With a general bullishness amongst the heavyweights, key hedge funds have been driving this bullishness. Arrowstreet Capital, managed by Peter Rathjens, Bruce Clarke and John Campbell, created the most outsized position in CNB Financial Corporation (NASDAQ:CCNE). Arrowstreet Capital had $0.8 million invested in the company at the end of the quarter. Roger Ibbotson’s Zebra Capital Management also made a $0.4 million investment in the stock during the quarter.

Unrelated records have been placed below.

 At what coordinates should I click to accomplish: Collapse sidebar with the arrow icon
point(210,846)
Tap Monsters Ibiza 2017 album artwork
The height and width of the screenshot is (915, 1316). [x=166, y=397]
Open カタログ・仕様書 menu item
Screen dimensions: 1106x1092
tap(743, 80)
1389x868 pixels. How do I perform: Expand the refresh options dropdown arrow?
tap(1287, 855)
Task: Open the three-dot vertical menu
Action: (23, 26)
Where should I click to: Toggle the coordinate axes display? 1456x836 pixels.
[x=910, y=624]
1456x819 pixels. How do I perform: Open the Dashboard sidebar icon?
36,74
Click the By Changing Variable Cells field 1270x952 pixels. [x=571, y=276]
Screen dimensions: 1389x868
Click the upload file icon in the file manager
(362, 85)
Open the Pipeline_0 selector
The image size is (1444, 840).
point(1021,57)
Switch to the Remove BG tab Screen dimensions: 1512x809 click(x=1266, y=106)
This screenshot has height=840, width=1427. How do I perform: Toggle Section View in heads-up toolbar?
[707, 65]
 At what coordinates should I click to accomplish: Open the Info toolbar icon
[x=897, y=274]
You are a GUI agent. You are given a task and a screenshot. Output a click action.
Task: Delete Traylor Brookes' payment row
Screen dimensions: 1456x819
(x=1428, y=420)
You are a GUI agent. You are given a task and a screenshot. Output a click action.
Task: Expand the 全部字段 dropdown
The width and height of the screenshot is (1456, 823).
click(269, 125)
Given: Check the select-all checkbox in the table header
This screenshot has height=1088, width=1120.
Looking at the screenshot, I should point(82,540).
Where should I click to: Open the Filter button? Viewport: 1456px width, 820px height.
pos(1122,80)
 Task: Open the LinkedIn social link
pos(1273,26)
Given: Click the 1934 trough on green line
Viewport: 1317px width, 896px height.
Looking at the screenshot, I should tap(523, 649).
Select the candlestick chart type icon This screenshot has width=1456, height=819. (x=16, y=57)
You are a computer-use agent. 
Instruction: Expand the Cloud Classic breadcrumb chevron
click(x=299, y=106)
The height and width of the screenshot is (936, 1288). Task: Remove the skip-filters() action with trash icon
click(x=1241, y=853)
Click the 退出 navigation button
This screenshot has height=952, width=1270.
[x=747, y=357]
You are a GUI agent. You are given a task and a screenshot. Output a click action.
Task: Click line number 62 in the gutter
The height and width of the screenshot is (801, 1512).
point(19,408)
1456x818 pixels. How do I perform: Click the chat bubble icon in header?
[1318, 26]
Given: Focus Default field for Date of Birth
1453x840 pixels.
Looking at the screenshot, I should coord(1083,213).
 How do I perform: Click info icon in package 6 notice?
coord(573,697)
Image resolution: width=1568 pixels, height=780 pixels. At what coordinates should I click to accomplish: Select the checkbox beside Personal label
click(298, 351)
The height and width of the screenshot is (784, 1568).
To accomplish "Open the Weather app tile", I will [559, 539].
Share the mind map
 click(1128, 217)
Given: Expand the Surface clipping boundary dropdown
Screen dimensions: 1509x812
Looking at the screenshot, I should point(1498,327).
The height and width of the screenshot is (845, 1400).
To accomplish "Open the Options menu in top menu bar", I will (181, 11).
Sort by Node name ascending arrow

Let’s also examine hedge fund activity in other stocks – not necessarily in the same industry as CNB Financial Corporation (NASDAQ:CCNE) but similarly valued. We will take a look at Aspen Group Inc. (NASDAQ:ASPU), AXT Inc (NASDAQ:AXTI), Northern Oil & Gas, Inc. (NYSE:NOG), Enterprise Bancorp, Inc (NASDAQ:EBTC), Retail Value Inc. (NYSE:RVI), Chiasma Inc (NASDAQ:CHMA), and Checkmate Pharmaceuticals, Inc. (NASDAQ:CMPI). This group of stocks’ market valuations resemble CCNE’s market valuation.
|Ticker||No of HFs with positions||Total Value of HF Positions (x1000)||Change in HF Position|
View table here if you experience formatting issues.
As you can see these stocks had an average of 9.4 hedge funds with bullish positions and the average amount invested in these stocks was $35 million. That figure was $11 million in CCNE’s case. Retail Value Inc. (NYSE:RVI) is the most popular stock in this table. On the other hand Enterprise Bancorp, Inc (NASDAQ:EBTC) is the least popular one with only 2 bullish hedge fund positions. CNB Financial Corporation (NASDAQ:CCNE) is not the least popular stock in this group but hedge fund interest is still below average. Our overall hedge fund sentiment score for CCNE is 60.1. Stocks with higher number of hedge fund positions relative to other stocks as well as relative to their historical range receive a higher sentiment score. Our calculations showed that top 20 most popular stocks among hedge funds returned 41.3% in 2019 and outperformed the S&P 500 ETF (SPY) by 10 percentage points. These stocks gained 31.6% in 2020 through December 2nd and still beat the market by 16 percentage points. A small number of hedge funds were also right about betting on CCNE as the stock returned 37.7% since the end of the third quarter (through 12/2) and outperformed the market by an even larger margin.